Without bistros, Paris captures us in an uninspiring tour simply because bistros have been at the heart of French culture – inevitable. The conventional bistro with its cheerful cuisine is the quintessence of Paris dining, but this fetish had ebbed away. Presently, the contemporary wave of chefs has restored this former passion and thereby succoured in ushering a modern finesse to the classic bistro and encouraging the genesis of neo-bistro.
Le Bistrot Paul Bert
Restaurateur Bertrand Aboyneau deserves an accolade for the work of art he created 14 years ago, adhering to the old-fashioned film genre in Paris bistros that the world raves about. Even to this day, a tremendous knockout, with its appetizing traditional French music, retro atmosphere – shaped by old enamel advertisement and splintered tile floors, and an exceptional wine listing. The menu comprises of classics including steak au poivre and roast lamb, with just the right amount of seasonal vegetables. A cheese lover would be ecstatic after a cheese platter, coupled with a homemade souffle flavour—a celestial experience.
Josephine “Chez Dumonet”
For that succulent auburn experience of pre-war Paris, this charming bistro on the sophisticated street in saint Germain is extortionate but worth every penny. The reason being old-fashioned bistro cooking in Paris has altered into an expensive and remarkable affair. This 1880 vintage bistro satiates that traditional craving of yours from morel mushrooms, truffles, and country ham to boeuf bourguignon.

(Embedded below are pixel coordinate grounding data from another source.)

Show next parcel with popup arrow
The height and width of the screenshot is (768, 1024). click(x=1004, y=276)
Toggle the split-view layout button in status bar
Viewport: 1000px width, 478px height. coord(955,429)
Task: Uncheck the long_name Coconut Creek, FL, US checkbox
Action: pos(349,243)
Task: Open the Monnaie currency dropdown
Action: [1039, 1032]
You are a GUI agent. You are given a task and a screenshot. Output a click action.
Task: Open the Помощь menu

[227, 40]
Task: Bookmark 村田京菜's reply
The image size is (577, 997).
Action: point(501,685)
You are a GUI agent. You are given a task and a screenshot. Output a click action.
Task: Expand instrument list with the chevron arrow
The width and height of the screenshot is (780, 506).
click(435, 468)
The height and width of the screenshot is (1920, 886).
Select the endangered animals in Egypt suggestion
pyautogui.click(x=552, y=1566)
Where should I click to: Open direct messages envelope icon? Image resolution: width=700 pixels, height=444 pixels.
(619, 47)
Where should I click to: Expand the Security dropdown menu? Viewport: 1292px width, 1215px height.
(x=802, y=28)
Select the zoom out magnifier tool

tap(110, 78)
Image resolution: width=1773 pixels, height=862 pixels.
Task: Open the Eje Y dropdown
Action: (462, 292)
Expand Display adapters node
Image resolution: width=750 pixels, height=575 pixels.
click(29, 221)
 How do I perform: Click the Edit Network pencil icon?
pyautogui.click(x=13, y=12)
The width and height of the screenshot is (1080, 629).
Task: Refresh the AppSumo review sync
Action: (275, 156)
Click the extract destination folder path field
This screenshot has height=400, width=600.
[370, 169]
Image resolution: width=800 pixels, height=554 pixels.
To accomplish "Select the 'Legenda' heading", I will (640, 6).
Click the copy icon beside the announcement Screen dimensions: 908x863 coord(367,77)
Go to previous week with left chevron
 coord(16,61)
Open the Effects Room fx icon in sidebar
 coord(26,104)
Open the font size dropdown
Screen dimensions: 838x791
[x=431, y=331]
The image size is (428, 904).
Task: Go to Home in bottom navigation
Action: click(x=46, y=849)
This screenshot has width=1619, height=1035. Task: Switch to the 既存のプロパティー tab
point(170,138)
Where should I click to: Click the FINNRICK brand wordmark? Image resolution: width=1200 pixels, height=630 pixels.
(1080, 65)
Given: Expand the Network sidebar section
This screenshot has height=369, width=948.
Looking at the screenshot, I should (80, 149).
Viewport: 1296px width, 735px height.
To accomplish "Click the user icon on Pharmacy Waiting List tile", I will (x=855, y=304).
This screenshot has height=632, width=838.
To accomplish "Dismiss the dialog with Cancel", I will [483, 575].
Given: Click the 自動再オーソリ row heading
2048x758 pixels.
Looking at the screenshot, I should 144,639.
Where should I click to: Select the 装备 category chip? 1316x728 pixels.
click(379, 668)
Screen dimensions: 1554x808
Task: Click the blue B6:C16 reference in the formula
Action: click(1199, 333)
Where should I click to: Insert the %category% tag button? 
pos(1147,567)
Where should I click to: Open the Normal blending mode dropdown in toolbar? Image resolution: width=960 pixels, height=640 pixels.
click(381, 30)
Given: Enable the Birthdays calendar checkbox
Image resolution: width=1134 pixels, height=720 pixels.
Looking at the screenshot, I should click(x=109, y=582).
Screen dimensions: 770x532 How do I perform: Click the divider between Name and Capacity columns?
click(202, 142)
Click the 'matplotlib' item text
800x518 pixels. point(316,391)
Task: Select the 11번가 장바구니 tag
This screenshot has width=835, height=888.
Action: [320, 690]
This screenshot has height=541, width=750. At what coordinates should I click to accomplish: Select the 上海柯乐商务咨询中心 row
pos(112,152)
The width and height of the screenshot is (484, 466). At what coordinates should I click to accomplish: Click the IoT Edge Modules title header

Argentine-born Raquel Carena’s trendy bistro is the panacea for those who want to relish la vie Boheme in Belleville. Carena is a self-made woman who had relocated to Paris 25 years ago, and her cooking is an amalgamation of France, South America, North Africa, and Spain. The dishes range from tuna tartare with black cherries to ox cheeks braised with citrus fruits, carrots, onion, and red wine. At the same time, her husband runs the organic wine lists in the city—the perfect getaway for the great chefs of Paris.
This bistro, which is now 20 years old, is a perfect example of the success of the Neo-Bistro Movement in France in the early 1990s. A charming bistro with a glimmering ceiling and oatmeal-and-taupe lined wallpaper next to the Palais Royal. This bistro is owned by former sous-chef at the three-star Le Bristol, and this history can be perceived in the flawless technique that makes his cuisine unique. The variety of food ranges from a starter of foie gras, to duck breast-studded pate en croute, to chicken served with a delicate sauce and basmati rice.
Concealed in the Latin Quarter, chef Christophe Philippe’s elegant bistro with red-painted walls and wooden tables is a feast that one should indulge in for savouring that modern French bistro dishes. And it is the sole bistro that remains open on Saturday and Sunday when most bistros are closed.